The Devil-Stone is a 1917 American silent romance film directed by Cecil B. DeMille, co-written by his mother Beatrice deMille and Jeanie MacPherson, and starring Geraldine Farrar. The film had sequences filmed in the Handschiegl Color Process (billed as the "DeMille-Wyckoff Process"). Only two of six reels are known to survive, in the American Film Institute Collection at the Library of Congress. This was the last of Farrar's films for Paramount Pictures.

Plot
As described in a film magazine, Silas Martin (Marshall), a miser, marries Marcia Manot (Farrar) in order to gain possession of a valuable emerald she owns that once belonged to a Norse queen and is now cursed. After the wedding Marcia learns the true side of her husband and realizes that the marriage was a mistake. Silas steals the stone and places Marcia and Guy Sterling (Reid), his business partner, in a false light in order to get a divorce. Marcia sneaks in one night and discovers that Silas has the stone. She gains possession of it, but Silas attempts to regain it. They struggle, and Marcia kills him in self-defense. Sterling is accused of the murder, but the evidence clears him and the crime remains a mystery. Sterling marries Marcia and has an expert criminologist investigate the murder. He traces the crime to Marcia and, when confronted, she confesses. He gives her one month's leave of absence, after which she is to turn herself into the law. Marcia returns to her old home and gives the priest the emerald so he can make provision for homeless orphans. She returns and gives herself up to the criminologist. However, finding that her good deed has redeemed her, the criminologist does not turn her over to the law, and she and Sterling are happily reunited.
*****
◆ AIM 1
According to the passage on The Devil-Stone, how many of the film's six reels are known to survive?
The passage about the film and the listing come from unrelated sources.

◆ RECORDS FOR THIS EXERCISE
*****
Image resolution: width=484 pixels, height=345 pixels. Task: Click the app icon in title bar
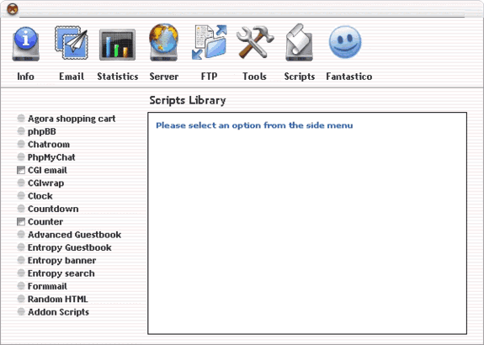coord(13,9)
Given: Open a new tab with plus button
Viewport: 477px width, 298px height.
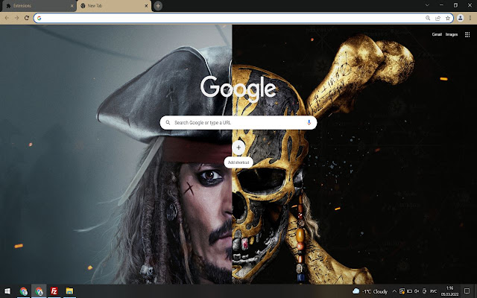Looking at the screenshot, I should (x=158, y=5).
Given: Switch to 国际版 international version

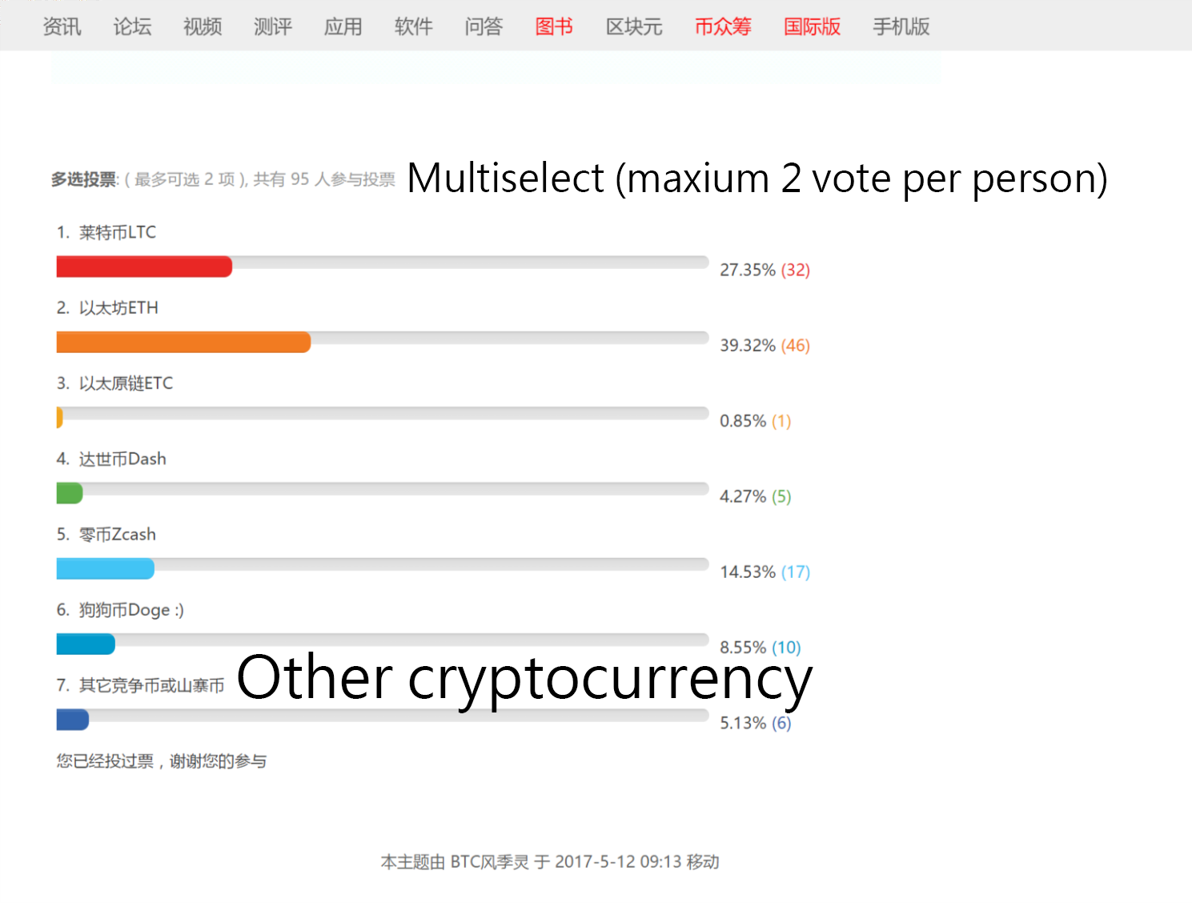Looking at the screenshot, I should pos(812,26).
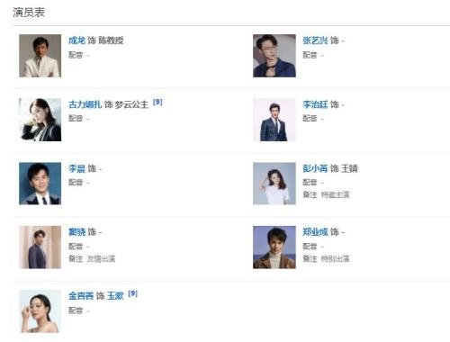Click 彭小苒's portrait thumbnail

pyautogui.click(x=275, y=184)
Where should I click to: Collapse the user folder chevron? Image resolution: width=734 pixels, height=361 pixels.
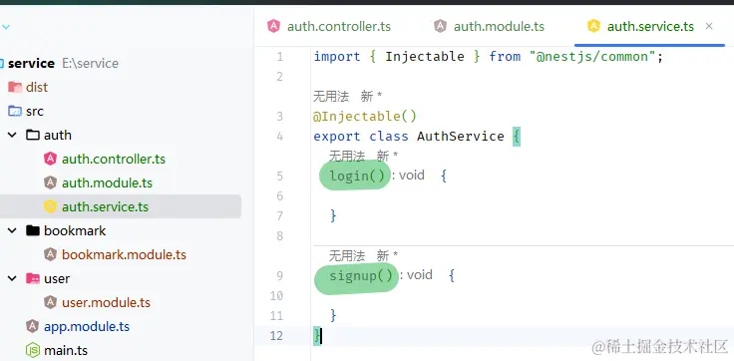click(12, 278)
*****
◆ AIM 2
In the listing, switch "user folder" to "home folder" in the part that opens with the line containing "Given: Switch to 国际版 international version" and runs through the end of the listing. Change nothing else, give back only that part, and leave out the pictures.

◆ WRITTEN REPLY 1
Two

◆ WRITTEN REPLY 2
Given: Switch to 国际版 international version

Looking at the screenshot, I should pos(812,26).
Click 彭小苒's portrait thumbnail

pyautogui.click(x=275, y=184)
Where should I click to: Collapse the home folder chevron? Image resolution: width=734 pixels, height=361 pixels.
click(12, 278)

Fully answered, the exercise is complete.